### WORK INSTRUCTION
Say how many lines in the records contain the string "tray". Nothing but the number should be given.
((
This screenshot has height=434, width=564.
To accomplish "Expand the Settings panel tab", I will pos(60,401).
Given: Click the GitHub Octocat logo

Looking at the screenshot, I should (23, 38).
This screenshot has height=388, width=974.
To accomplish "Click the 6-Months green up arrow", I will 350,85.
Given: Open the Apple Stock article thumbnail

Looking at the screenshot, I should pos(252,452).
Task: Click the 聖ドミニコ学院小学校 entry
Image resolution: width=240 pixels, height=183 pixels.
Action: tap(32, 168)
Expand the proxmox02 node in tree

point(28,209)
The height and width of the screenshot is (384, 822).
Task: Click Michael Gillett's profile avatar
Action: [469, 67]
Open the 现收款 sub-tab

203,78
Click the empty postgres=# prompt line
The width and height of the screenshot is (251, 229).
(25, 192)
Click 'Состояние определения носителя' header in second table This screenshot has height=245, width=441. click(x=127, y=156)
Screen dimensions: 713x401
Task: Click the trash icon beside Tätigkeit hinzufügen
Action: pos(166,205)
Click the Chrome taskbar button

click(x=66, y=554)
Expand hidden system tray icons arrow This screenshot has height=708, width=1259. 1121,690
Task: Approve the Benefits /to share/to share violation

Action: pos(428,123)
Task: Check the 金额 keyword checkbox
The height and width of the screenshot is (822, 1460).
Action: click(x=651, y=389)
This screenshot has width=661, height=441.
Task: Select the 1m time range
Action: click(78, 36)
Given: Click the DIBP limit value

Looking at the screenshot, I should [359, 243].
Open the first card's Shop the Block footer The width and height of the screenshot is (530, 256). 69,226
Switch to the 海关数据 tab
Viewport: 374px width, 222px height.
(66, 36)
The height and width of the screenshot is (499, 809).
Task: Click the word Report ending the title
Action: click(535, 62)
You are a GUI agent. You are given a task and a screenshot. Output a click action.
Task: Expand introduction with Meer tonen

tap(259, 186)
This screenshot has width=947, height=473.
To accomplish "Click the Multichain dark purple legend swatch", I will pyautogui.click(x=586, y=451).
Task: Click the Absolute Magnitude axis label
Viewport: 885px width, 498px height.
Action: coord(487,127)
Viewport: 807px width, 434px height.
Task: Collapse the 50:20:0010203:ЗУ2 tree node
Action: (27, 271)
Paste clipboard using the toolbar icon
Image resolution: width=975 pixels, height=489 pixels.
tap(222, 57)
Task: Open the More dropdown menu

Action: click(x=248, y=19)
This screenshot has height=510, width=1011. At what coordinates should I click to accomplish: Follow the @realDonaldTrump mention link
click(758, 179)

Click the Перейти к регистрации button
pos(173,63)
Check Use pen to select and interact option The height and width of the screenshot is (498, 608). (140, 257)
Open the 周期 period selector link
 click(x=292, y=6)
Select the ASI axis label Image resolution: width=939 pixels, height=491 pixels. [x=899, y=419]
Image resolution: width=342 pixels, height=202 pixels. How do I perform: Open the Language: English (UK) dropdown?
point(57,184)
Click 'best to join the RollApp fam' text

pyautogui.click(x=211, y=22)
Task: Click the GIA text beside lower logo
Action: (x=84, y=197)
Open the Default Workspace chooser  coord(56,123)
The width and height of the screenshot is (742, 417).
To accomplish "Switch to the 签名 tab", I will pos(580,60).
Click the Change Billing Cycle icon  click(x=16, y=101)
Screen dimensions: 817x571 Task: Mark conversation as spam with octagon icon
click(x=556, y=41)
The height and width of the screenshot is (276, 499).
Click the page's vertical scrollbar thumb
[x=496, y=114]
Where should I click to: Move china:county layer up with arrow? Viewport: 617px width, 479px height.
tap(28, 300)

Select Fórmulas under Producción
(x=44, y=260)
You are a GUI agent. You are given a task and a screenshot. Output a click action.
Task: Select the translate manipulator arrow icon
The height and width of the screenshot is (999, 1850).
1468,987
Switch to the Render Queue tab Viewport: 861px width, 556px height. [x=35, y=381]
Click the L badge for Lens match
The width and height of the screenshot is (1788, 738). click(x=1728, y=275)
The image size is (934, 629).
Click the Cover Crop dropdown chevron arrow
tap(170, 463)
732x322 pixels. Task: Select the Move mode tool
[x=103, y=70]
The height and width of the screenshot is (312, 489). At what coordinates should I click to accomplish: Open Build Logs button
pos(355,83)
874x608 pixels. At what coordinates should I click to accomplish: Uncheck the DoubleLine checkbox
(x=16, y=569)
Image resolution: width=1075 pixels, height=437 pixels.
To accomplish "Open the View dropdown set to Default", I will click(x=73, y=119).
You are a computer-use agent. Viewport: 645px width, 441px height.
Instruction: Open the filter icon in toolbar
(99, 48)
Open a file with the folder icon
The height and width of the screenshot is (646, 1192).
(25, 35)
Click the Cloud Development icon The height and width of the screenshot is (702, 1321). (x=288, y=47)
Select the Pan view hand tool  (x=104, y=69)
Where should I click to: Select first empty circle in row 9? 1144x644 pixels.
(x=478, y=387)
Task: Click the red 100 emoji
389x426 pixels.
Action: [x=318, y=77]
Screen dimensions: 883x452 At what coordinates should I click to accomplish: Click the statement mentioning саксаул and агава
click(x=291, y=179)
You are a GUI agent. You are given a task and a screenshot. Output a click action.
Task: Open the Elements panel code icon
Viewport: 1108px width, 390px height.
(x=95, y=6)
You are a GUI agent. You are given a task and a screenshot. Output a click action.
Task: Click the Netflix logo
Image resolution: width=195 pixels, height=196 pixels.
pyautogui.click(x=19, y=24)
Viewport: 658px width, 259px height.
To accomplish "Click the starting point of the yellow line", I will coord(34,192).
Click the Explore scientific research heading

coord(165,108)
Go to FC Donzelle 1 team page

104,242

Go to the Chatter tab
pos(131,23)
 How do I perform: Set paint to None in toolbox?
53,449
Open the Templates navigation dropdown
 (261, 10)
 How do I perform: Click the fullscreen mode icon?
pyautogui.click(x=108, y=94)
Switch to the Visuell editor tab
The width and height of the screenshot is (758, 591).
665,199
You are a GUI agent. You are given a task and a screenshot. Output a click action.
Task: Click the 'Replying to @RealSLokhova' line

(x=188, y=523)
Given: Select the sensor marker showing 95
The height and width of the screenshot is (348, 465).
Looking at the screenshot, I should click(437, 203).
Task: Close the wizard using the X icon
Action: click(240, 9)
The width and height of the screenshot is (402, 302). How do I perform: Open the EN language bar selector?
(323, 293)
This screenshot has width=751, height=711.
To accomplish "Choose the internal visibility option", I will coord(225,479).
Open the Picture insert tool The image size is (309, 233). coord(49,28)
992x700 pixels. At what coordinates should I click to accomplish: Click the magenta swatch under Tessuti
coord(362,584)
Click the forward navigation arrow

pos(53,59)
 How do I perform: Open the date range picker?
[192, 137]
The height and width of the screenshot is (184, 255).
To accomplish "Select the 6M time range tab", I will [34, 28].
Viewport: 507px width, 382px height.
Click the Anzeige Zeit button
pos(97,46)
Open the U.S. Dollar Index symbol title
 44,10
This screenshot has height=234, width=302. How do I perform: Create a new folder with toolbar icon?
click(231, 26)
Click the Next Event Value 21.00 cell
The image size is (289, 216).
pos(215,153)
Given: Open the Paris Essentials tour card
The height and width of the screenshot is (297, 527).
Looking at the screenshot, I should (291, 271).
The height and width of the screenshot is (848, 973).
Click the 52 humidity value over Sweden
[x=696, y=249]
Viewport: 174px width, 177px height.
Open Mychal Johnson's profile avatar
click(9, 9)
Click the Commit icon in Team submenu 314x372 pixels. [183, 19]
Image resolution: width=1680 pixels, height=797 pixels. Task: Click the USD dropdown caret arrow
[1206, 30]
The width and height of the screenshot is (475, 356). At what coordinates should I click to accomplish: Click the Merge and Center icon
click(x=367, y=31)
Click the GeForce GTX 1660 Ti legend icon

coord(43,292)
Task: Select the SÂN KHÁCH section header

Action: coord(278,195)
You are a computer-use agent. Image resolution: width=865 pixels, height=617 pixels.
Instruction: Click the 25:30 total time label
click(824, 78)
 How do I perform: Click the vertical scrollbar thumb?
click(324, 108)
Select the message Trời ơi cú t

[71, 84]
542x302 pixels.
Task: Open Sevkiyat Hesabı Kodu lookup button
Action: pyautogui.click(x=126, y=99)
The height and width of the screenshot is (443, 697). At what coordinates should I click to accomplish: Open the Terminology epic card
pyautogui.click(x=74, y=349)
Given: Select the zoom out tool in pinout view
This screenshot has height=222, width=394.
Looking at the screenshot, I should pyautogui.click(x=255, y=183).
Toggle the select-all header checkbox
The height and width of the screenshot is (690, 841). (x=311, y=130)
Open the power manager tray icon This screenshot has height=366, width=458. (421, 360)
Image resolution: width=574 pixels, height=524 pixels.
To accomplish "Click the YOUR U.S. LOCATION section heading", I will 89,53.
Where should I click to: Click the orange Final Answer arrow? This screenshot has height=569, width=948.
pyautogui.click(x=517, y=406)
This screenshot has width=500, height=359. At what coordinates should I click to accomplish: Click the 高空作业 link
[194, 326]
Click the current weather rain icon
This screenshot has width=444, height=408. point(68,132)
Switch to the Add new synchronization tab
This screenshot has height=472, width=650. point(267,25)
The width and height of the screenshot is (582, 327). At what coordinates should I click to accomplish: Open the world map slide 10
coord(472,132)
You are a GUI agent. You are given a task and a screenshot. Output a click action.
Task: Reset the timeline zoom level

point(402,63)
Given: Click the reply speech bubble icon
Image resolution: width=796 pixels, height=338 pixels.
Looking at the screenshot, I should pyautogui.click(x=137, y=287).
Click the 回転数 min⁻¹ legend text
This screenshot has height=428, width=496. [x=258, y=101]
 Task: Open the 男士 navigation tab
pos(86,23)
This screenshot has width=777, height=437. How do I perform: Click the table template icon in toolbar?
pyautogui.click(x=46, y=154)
))
### FINAL ANSWER
2